Pediatric Ependymoma

What are the different types of Pediatric Ependymoma?

Subependymoma

A rare, slow-growing type of ependymoma that’s typically found on the ventricles (hollow part or cavity) of the brain and the spinal cord.

Classic Ependymoma

A faster-growing type of ependymoma that’s typically found in the brain.

Anaplastic Ependymoma

This ependymoma occurs when cells in the central nervous system (including spinal cord and brain) start to multiply very quickly. This tumor is characterized by its unique shape.

Myxopapillary Ependymoma

Considered a benign, slow-growing tumor, this ependymoma tends to happen in the lower part of the spinal column.

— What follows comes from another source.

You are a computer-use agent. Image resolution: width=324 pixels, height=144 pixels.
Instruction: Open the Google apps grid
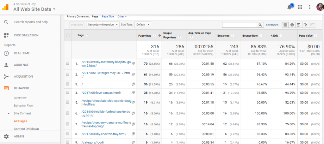pos(300,7)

What are the signs and symptoms of Pediatric Ependymoma?

Common symptoms of this condition include:

• Headaches
• Drowsiness and altered mental states
• Nausea and vomiting
• Balance problems
• Vision loss
• Weakness in the arms and legs
• Loss of developmental milestones

How is Pediatric Ependymoma diagnosed?

Typically, the first step in diagnosis is getting an MRI. This takes pictures of the brain and can reveal a tumor or mass in the brain or spine.

What causes Pediatric Ependymoma?

Like most types of cancer, scientists are still learning what causes ependymoma. Some kids may have a rare genetic condition called neurofibromatosis Type 2, which puts them at a greater risk of developing an ependymoma.

How is Pediatric Ependymoma treated?

After getting results back from the MRI, we will refer your child to a neurosurgeon on our team for surgery to remove the tumor. The goal of surgery is to safely remove as much of the tumor as possible and to confirm the diagnosis. Then, our team of cancer doctors will work together to create a care plan for your child, which often starts with radiation therapy (six weeks), followed by chemotherapy (12 weeks).